Brigadier General Restituto Padilla, the spokesman of the Armed Forces of the Philippines (AFP), said the request was made by Nur Misuari, the founding chairman of the Moro National Liberation Front (MNLF) to enable him to negotiate for the release of more hostages held by the extremists.

“We rejected the request because we need to sustain our operation,” Padilla told DzBB radio in an interview.

“The Abu Sayyaf might use the suspension to flee from our operations in Sulu,” Padilla said, referring to the order of President Rodrigo “Rody” Duterte to “eliminate” the extremists who gained notoriety by a spate of kidnap-for-ransom cases that were often marred by the beheading of their foreign and Filipino hostages.

However, Padilla added the military might give way if there were turnovers of released hostages to authorities.

Earlier, Secretary Delfin Lorenzana of the Department of National Defence disclosed that Misuari had requested the military to suspend their operations to enable him to negotiate for the release of more hostages from the Abu Sayyaf.

In the last few days, the extremists had released a total of seven foreign and Filipino hostages including Norwegian businessman Kjartan Sekkingstad who was abducted along with two Canadian nationals and their Filipina companion while holidaying in a posh island resort in Mindanao in late September 2015.

The government has welcomed Misuari’s offer and credited him for the release of the seven latest hostages like Sekkingstad who left on Thursday for Norway after almost a year of captivity in the jungles of Sulu.

But Lorenzana pointed out he would leave it to the military commanders to decide on the issue.

In a related development, the military announced the surrender of 21 Abu Sayyaf members, including their leaders, in the town of Sumisip in Sulu’s neighbouring island province of Basilan.

Colonel Thomas Cirilo Donato, an Army battalion commander assigned to Basilan, reported the extremists also yielded eight high-powered firearms like M16 rifles and a grenade launcher as well as two improvised shotguns.
══════
* **Work task 1**: Could you output the records from their first line through the line containing "center [571, 974].", both ends included, exactly as they appear but without the pictures?
The news excerpt and the records have nothing to do with each other.
══════
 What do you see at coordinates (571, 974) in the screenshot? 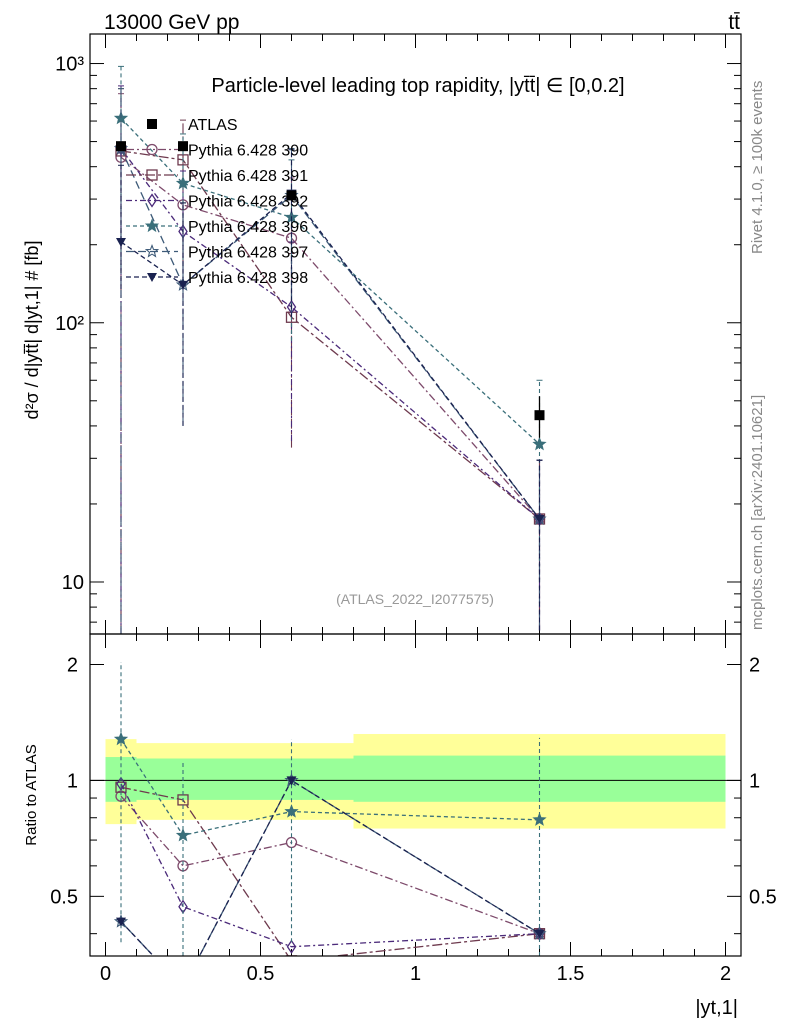
I see `x-tick-label: 1.5` at bounding box center [571, 974].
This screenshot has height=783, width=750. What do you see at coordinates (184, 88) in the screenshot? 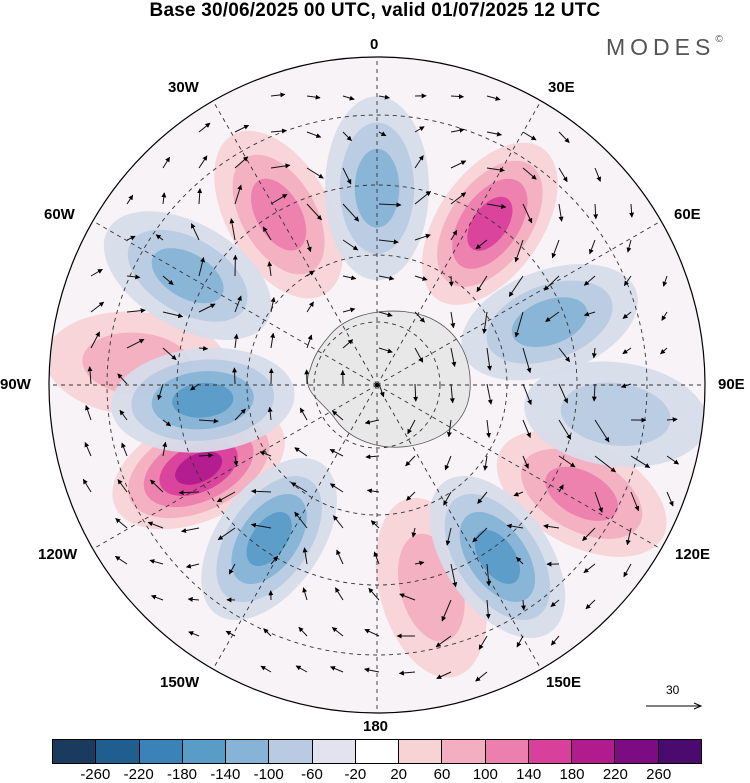
I see `lon-label-30w: 30W` at bounding box center [184, 88].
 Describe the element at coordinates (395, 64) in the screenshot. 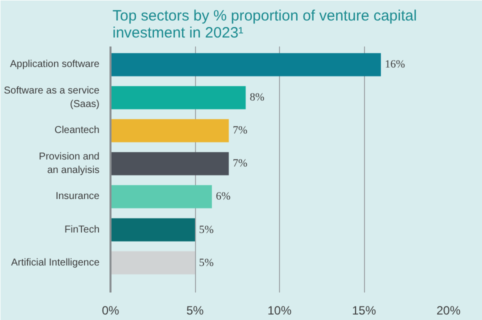

I see `data-label: 16%` at that location.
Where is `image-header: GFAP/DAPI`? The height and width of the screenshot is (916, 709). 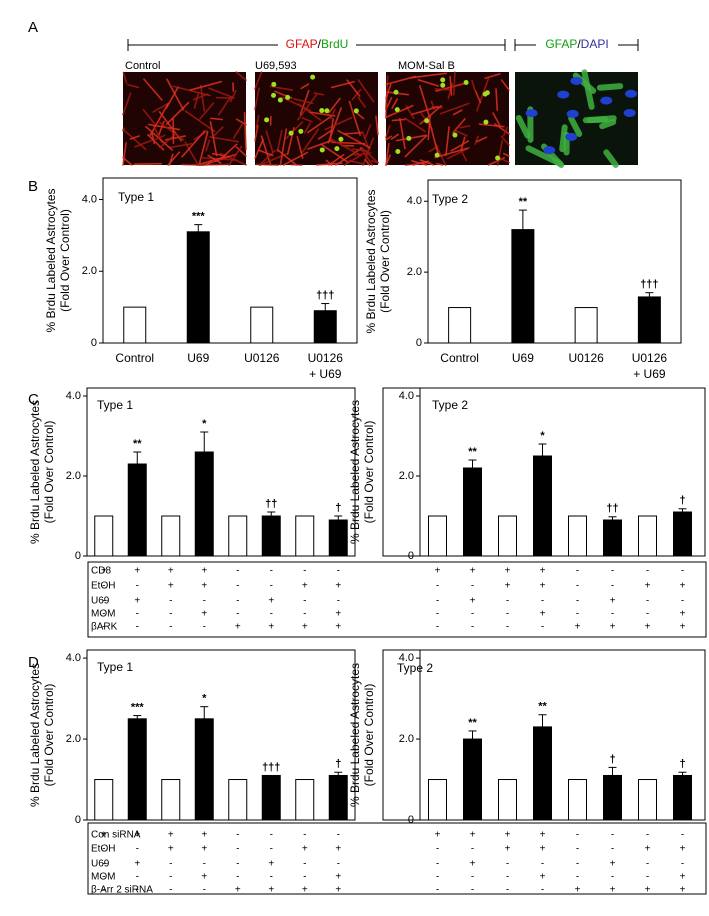
image-header: GFAP/DAPI is located at coordinates (576, 44).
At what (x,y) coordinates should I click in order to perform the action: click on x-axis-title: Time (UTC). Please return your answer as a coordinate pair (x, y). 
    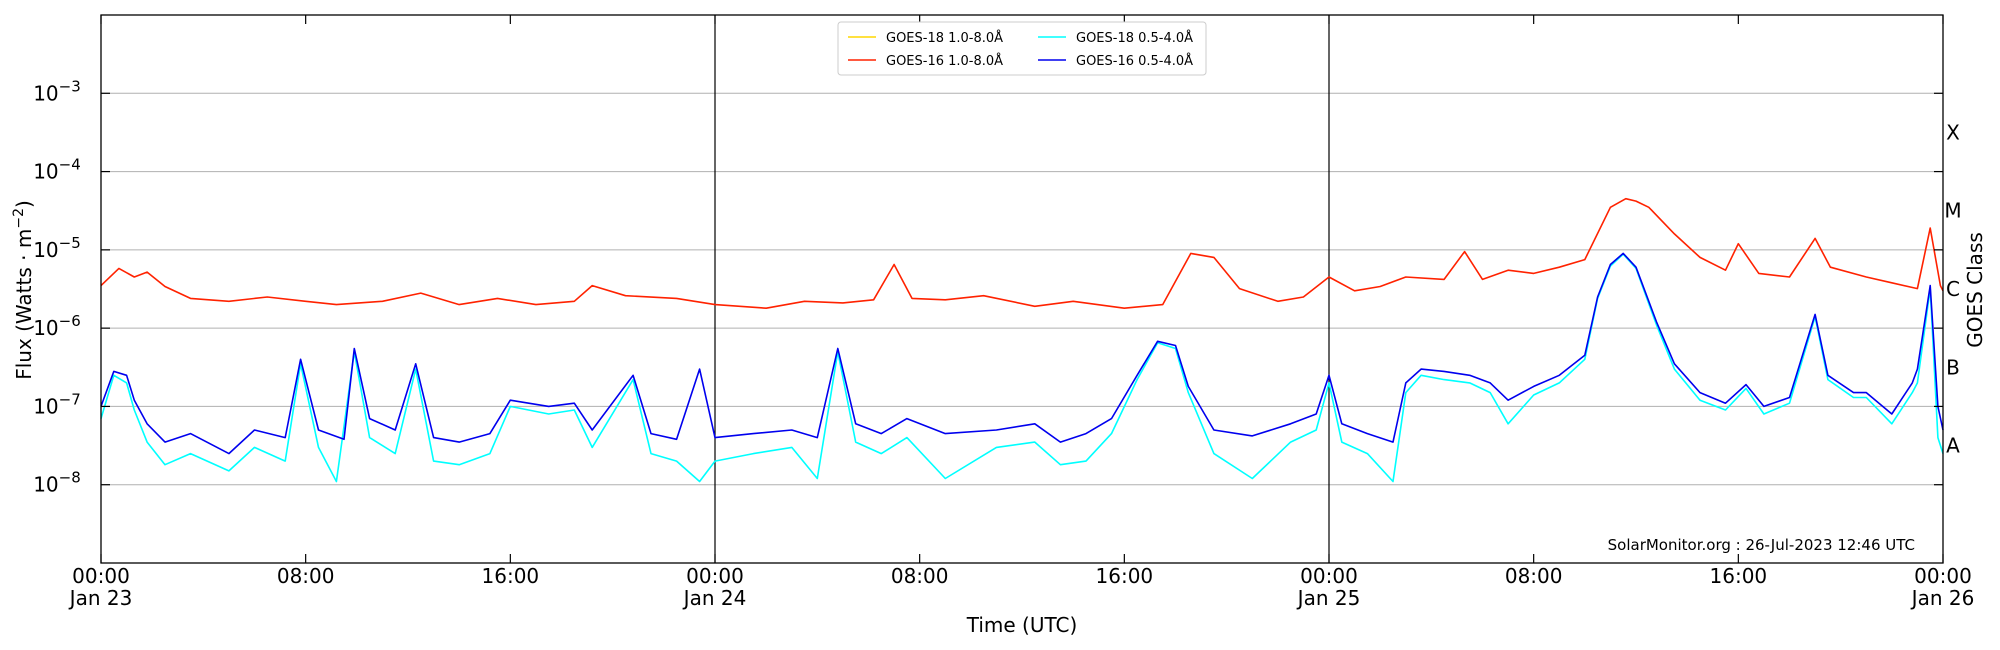
    Looking at the image, I should click on (1022, 625).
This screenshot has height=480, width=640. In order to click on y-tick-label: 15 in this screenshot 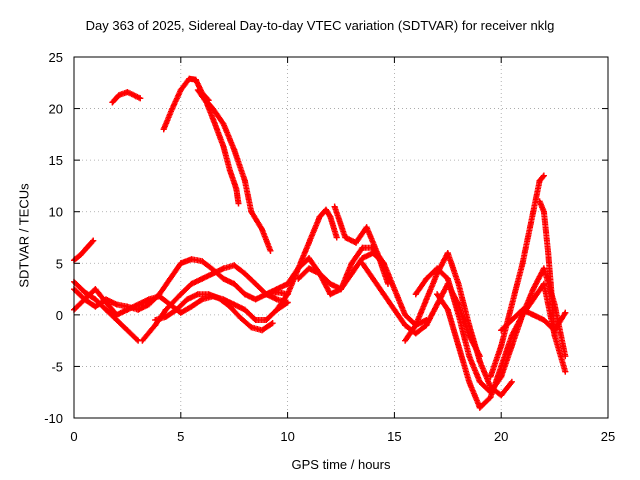, I will do `click(56, 160)`.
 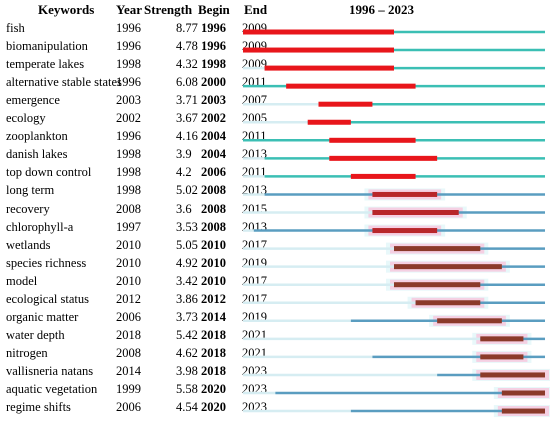 What do you see at coordinates (46, 64) in the screenshot?
I see `keyword-label: temperate lakes` at bounding box center [46, 64].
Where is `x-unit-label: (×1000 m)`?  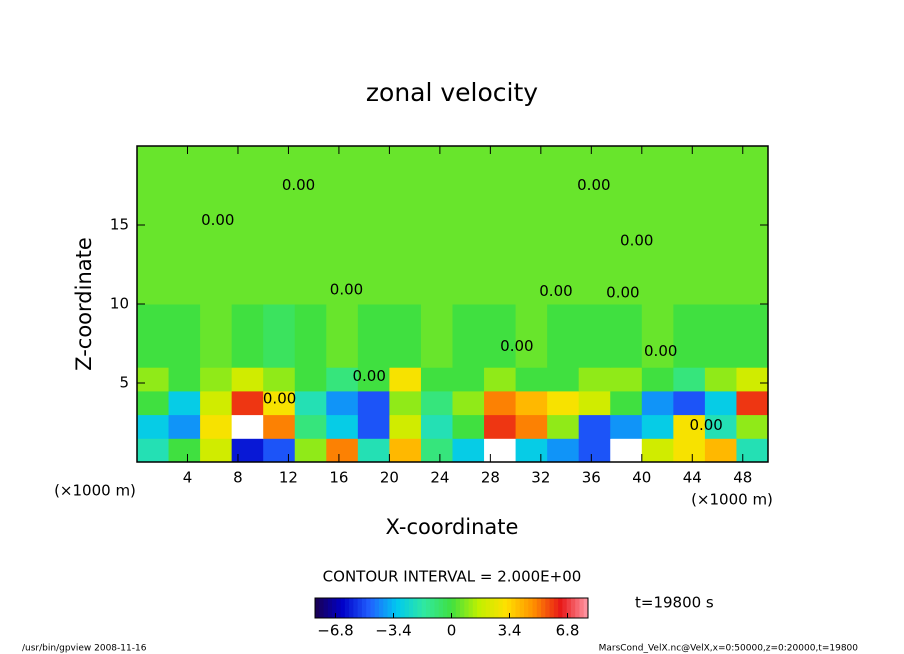
x-unit-label: (×1000 m) is located at coordinates (95, 491).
══════
* **Work task 2**: In the news excerpt about the Philippine military and the Abu Sayyaf, could you give the part that opens with the words "In a related" and closes with "two improvised shotguns.", with "surrender" replaced by "capitulation"?

* **Task answer 1**:
 What do you see at coordinates (571, 974) in the screenshot? 
I see `x-tick-label: 1.5` at bounding box center [571, 974].

* **Task answer 2**:
In a related development, the military announced the capitulation of 21 Abu Sayyaf members, including their leaders, in the town of Sumisip in Sulu’s neighbouring island province of Basilan.

Colonel Thomas Cirilo Donato, an Army battalion commander assigned to Basilan, reported the extremists also yielded eight high-powered firearms like M16 rifles and a grenade launcher as well as two improvised shotguns.